__ENTRIES__
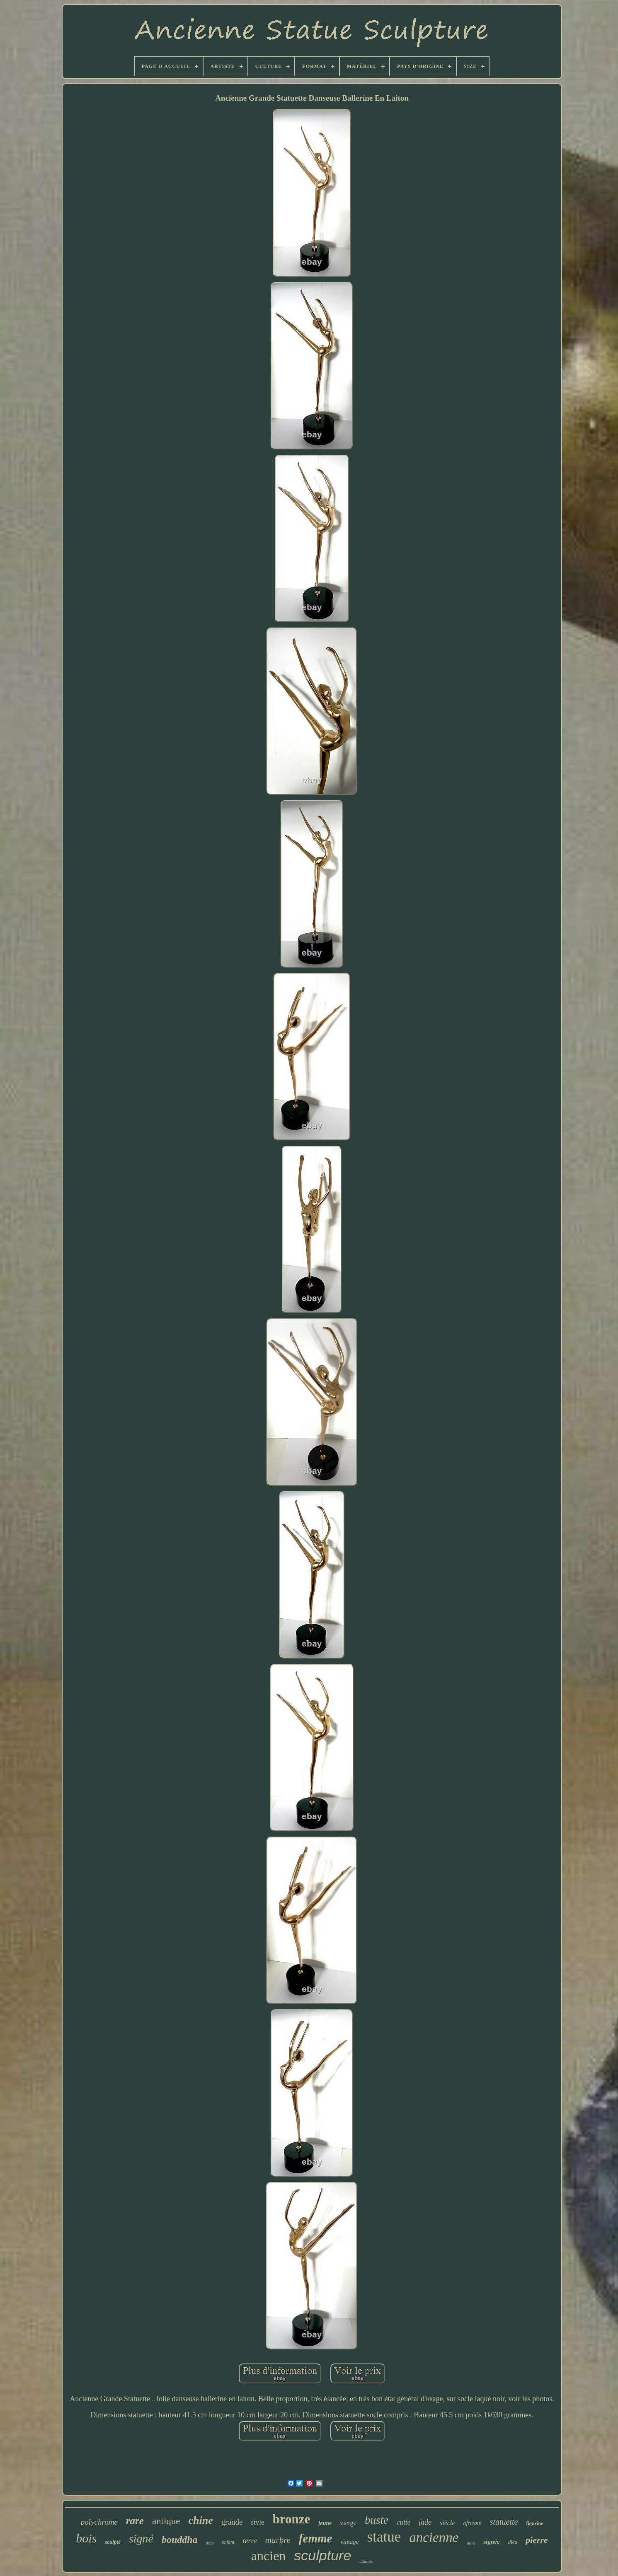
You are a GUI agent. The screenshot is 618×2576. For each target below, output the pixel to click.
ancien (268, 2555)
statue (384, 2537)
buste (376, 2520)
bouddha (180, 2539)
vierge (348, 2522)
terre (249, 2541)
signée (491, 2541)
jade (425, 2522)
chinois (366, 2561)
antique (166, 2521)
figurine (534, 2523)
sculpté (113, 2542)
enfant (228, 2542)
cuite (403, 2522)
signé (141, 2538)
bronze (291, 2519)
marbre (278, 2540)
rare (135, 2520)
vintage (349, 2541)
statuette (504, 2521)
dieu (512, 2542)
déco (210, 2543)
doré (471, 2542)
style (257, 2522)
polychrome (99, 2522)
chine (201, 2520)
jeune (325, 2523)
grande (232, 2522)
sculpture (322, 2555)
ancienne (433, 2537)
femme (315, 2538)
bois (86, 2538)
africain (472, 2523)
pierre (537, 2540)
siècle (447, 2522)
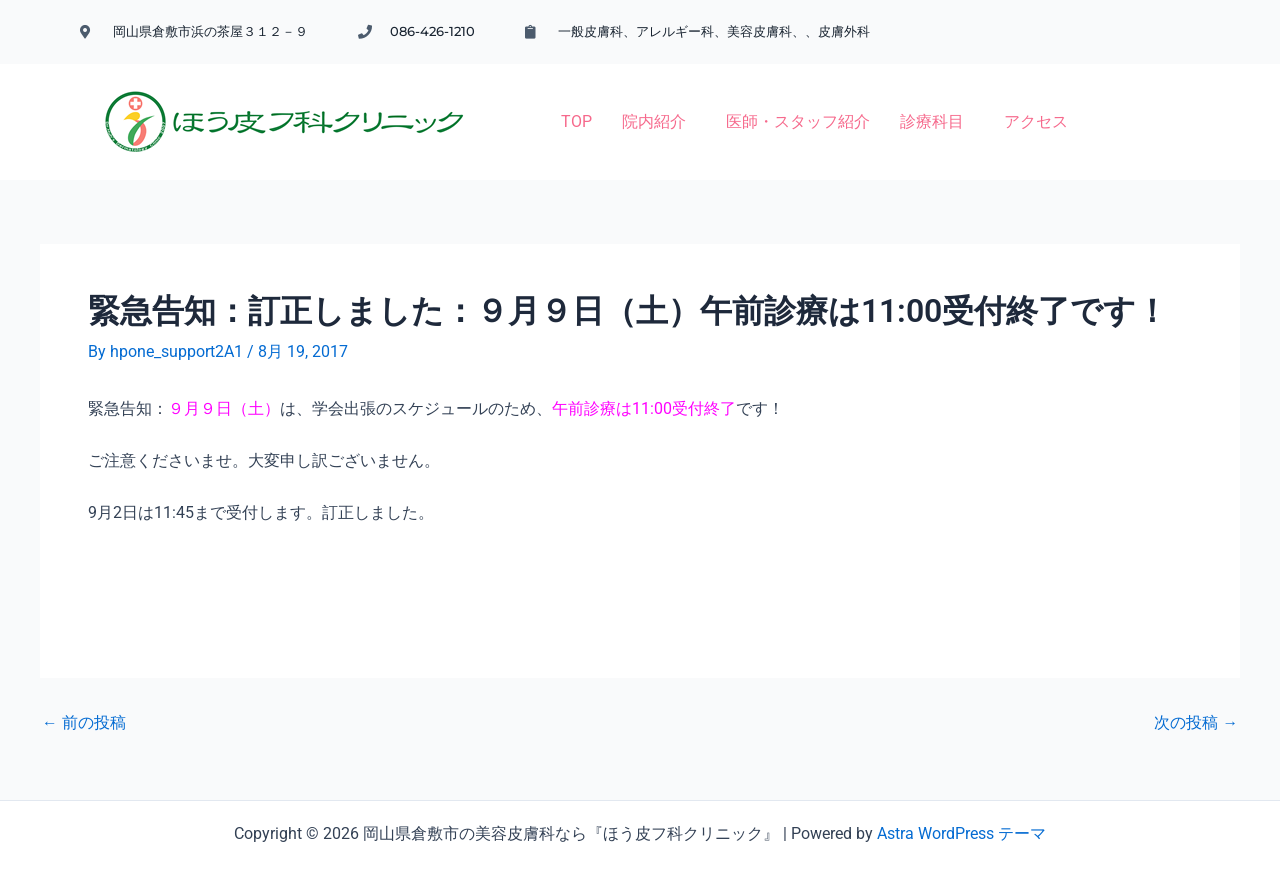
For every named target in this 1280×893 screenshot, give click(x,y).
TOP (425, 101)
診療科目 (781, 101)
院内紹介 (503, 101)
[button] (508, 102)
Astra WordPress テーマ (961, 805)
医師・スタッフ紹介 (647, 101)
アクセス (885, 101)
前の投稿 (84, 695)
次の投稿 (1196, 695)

__PROBLEM TO SOLVE__
Tally the lines of the records that contain the string "screenshot" and give only the number.

__OUTPUT FOR THIS TASK__
2